PEEK: Picking Essential frames as Efficient Knowledge distillation

This repository hosts the pretrained weights for PEEK: Picking Essential frames via Efficient Knowledge distillation, a query-free frame selector for low-budget video captioning.

Code (Apache-2.0): https://github.com/momentslab/peek
Weights (this repo, CC-BY-NC-SA-4.0): peek_base.safetensors

What this is

PEEK receives only video frames at inference time. Given a budget of k frames it predicts per-frame relevance scores and returns the selected frames in temporal order, ready to be forwarded to a downstream Video-Language Model.
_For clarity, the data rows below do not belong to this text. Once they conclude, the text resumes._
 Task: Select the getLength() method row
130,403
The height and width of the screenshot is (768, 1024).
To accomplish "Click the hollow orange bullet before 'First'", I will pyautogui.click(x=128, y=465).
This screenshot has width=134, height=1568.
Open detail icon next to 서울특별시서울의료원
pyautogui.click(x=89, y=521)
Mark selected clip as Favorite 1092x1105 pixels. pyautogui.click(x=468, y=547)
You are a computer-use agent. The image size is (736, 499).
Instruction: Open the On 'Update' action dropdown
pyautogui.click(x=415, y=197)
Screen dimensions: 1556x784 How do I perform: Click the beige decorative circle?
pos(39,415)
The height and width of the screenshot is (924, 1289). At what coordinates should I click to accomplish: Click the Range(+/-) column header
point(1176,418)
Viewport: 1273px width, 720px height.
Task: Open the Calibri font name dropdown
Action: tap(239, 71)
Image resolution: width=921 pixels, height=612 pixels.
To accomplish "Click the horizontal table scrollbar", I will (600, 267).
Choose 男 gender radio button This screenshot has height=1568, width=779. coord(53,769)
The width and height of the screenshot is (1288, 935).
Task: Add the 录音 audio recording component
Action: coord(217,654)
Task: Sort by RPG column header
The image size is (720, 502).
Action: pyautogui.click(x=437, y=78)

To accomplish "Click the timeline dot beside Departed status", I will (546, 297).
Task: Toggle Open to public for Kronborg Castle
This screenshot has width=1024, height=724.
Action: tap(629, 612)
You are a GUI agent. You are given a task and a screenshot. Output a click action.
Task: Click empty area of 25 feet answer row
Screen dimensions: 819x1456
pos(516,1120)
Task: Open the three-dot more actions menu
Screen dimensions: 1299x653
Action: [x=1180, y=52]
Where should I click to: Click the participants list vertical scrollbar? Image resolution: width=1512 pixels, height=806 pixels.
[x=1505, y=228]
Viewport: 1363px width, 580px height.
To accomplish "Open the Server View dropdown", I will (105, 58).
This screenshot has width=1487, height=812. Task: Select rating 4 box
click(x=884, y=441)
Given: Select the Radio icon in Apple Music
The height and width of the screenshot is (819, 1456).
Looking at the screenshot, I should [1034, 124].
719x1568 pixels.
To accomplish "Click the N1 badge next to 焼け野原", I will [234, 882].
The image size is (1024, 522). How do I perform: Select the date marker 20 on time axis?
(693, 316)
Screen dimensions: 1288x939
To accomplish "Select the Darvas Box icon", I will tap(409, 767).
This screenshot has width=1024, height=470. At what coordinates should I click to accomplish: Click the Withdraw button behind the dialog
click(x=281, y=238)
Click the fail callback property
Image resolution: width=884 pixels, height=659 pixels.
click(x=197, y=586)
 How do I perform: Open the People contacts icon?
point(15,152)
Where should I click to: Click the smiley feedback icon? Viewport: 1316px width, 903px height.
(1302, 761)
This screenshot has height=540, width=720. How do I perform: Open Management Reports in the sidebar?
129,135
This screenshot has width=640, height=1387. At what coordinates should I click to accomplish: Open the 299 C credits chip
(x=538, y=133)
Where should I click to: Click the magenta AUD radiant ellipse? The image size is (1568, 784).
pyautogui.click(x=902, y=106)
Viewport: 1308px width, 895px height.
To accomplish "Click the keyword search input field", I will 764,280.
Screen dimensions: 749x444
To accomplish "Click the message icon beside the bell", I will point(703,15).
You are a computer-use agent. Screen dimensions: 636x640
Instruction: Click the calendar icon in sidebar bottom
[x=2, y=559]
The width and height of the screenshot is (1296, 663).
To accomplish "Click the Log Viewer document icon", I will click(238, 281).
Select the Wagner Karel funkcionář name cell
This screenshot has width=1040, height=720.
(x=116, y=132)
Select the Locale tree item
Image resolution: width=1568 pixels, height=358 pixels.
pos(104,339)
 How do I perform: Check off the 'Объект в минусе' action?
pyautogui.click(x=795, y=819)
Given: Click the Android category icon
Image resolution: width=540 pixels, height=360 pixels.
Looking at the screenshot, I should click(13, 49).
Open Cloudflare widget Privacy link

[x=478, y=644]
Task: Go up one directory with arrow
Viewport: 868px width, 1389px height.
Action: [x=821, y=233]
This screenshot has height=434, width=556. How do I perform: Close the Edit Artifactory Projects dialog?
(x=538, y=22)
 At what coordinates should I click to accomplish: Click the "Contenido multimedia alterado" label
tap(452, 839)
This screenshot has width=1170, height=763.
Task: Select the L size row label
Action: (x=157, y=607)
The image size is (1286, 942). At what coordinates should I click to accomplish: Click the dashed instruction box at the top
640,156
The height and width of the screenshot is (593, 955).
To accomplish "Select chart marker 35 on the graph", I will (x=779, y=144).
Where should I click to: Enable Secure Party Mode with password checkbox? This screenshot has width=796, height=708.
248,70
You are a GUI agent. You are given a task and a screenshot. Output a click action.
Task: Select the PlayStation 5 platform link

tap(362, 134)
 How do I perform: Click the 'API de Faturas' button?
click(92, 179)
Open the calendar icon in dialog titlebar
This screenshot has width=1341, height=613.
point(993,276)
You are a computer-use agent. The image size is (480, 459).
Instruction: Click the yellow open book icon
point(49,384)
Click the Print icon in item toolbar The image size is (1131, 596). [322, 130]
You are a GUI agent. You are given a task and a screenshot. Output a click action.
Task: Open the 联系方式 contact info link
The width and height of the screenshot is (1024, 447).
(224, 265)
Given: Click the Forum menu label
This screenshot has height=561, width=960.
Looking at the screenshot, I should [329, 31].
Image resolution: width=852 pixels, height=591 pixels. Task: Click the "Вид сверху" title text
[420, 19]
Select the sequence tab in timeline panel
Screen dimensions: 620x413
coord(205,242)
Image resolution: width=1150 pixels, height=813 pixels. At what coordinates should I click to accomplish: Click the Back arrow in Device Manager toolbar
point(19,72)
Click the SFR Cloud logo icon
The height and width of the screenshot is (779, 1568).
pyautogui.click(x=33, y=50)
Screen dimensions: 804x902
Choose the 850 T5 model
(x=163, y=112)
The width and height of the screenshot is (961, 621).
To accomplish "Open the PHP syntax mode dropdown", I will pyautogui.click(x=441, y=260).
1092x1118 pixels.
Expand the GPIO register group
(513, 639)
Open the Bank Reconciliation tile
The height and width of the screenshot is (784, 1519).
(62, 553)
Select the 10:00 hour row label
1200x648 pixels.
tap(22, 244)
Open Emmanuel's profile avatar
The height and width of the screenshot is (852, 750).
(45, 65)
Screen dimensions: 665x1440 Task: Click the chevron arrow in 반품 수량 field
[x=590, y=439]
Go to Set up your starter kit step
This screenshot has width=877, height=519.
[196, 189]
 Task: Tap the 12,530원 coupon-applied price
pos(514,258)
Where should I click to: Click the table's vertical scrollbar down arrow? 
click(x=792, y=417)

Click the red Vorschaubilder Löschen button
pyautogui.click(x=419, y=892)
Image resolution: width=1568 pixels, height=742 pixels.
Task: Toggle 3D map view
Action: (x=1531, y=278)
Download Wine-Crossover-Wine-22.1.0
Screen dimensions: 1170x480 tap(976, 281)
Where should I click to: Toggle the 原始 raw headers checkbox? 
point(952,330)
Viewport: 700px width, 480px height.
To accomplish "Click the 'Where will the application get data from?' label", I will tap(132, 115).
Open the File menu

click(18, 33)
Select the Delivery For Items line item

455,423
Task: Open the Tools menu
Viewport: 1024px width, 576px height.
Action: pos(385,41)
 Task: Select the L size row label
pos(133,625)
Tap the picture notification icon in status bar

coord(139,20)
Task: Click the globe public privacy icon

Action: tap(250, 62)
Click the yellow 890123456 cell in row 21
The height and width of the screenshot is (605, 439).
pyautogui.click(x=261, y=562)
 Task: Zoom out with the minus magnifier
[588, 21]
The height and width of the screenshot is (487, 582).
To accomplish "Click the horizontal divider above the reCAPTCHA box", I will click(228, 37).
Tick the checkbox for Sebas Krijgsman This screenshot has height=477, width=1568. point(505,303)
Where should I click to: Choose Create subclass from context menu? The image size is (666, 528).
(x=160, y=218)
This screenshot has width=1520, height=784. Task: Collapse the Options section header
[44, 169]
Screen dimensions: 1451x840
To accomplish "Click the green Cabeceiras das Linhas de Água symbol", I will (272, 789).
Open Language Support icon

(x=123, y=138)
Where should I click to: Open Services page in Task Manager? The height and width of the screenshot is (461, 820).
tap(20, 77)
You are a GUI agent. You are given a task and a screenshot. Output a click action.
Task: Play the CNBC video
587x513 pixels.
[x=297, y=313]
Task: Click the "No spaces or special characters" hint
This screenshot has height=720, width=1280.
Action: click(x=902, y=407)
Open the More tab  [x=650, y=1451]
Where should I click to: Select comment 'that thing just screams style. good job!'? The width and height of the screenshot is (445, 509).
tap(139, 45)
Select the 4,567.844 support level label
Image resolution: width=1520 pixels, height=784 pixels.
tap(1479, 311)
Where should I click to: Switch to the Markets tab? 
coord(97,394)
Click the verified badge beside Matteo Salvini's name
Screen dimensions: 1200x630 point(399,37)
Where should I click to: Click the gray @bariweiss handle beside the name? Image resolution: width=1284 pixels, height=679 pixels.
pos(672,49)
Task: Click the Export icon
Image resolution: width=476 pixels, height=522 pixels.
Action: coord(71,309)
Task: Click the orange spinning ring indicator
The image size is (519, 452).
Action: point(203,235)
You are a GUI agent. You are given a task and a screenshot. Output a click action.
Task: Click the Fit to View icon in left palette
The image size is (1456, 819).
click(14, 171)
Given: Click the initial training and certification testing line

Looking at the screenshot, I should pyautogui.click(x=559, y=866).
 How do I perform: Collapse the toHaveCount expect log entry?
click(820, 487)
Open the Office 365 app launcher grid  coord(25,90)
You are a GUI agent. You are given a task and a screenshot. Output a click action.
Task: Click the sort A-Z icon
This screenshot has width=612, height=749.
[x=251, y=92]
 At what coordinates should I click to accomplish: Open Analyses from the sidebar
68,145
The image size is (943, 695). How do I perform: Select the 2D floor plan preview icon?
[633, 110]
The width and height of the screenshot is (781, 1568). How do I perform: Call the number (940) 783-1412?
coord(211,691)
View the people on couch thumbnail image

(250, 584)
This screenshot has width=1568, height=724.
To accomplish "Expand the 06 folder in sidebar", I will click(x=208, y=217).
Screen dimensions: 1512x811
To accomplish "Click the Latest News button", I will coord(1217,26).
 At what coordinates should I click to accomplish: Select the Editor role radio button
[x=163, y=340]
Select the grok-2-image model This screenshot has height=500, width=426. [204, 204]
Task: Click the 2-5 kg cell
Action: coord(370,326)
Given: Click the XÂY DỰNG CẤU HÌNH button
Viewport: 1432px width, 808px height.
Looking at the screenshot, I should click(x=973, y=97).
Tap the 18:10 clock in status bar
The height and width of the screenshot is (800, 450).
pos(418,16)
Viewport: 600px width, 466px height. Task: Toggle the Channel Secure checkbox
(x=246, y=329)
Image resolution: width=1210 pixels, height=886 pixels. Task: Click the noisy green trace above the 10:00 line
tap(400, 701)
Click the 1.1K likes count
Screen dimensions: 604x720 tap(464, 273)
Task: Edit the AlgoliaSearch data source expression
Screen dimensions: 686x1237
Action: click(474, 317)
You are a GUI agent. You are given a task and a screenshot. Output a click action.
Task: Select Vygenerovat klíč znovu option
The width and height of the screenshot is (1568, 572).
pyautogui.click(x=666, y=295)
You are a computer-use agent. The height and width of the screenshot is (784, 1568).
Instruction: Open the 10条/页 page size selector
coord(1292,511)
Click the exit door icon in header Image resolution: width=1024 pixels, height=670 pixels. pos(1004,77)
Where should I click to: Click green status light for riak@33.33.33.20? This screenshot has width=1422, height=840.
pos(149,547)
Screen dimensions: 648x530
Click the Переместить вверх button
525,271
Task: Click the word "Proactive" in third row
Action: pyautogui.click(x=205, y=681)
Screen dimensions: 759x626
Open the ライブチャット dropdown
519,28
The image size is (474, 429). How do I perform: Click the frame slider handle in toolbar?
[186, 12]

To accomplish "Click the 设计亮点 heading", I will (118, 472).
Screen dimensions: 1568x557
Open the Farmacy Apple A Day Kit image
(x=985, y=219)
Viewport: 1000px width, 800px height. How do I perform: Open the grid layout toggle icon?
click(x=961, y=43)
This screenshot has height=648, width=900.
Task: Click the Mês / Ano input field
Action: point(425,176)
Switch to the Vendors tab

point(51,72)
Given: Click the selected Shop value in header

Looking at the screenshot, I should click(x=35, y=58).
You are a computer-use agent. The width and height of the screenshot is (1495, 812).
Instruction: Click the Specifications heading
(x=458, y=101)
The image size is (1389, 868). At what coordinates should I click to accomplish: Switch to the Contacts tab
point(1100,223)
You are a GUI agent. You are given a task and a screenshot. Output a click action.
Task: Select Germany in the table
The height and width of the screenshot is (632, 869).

The released peek_base checkpoint is a 2-layer Transformer (~1.7M parameters) trained on ActivityNet Captions train.json by distilling a frozen, caption-conditioned SigLIP2 teacher into a query-free scorer over frozen MobileCLIP2-S0 frame embeddings.

Usage

Install the (Apache-licensed) code, then let it pull these weights automatically:

pip install git+https://github.com/momentslab/peek

from pathlib import Path
from peek.inference import load_peek_pipeline, select_frames_from_video

# Downloads peek_base.safetensors from this repo on first use.
encoder, scorer, device = load_peek_pipeline(device="cuda")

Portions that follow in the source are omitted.